You wear many hats—caring for patients, serving as principal investigator on several clinical studies, and helping lead Fred Hutch’s Global Oncology program. Walk us through a typical day in your life.

Working with researchers 9,000 miles and 10 time zones away means my day usually starts with 6 am phone calls with collaborators and staff in Kampala; our team in Uganda is comprised of approximately 60 research, administrative and operational staff. My major current projects include a large project evaluating cervical dysplasia, a form of pre-cancer, being conducted in collaboration with Corey Casper and Lisa Frenkel. Cervical cancer is a leading cause of preventable death in Uganda, and last year we screened close to 5,000 women for cervical cancer, and the research team is aiming to understand why HIV increases the risk of cervical cancer. The second is an upcoming study in lymphoma, which is the second most common cancer in children and young adults in Uganda. After catching up with Uganda, when I am on service, I take care of leukemia and lymphoma patients at the University of Washington through the early afternoon. I then spend the late afternoon at Fred Hutch meeting with scientific collaborators and the Seattle-based research teams, developing new projects and evaluating data from ongoing research. On Wednesday evening, I participate in a tumor board teleconference led by Hootie Warren in Seattle and Abrahams Omading in Kampala.

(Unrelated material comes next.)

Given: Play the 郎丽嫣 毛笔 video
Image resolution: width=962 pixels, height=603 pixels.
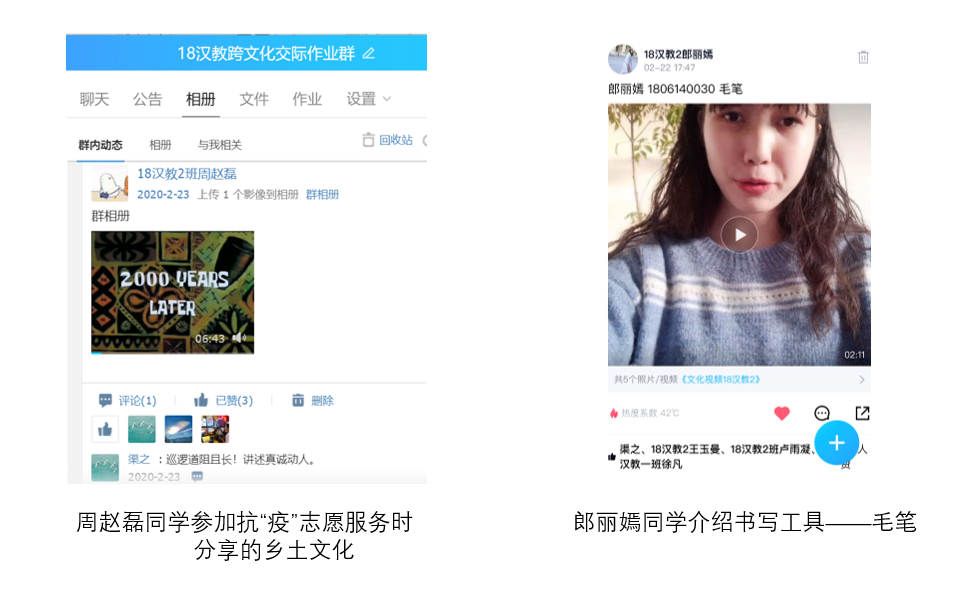Looking at the screenshot, I should 739,235.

 What have you found to be unique or different about working in Seattle?

I have found the research environment at the Fred Hutch invigorating. Fred Hutch is a smaller and more nimble organization than where I trained and the level of collegiality and support for new ideas is very rewarding. Also, the global health community in Seattle is unparalleled. Although I had done international research before, meeting people in the global health field has been one of the highlights of working in Seattle. 

What do you do in your spare time?

I am an avid runner, and so you frequently may find me running around Queen Anne, Lake Union or on the Burke-Gilman Trail. I also love skiing, and I am excited about the opportunities to explore skiing in the Pacific Northwest.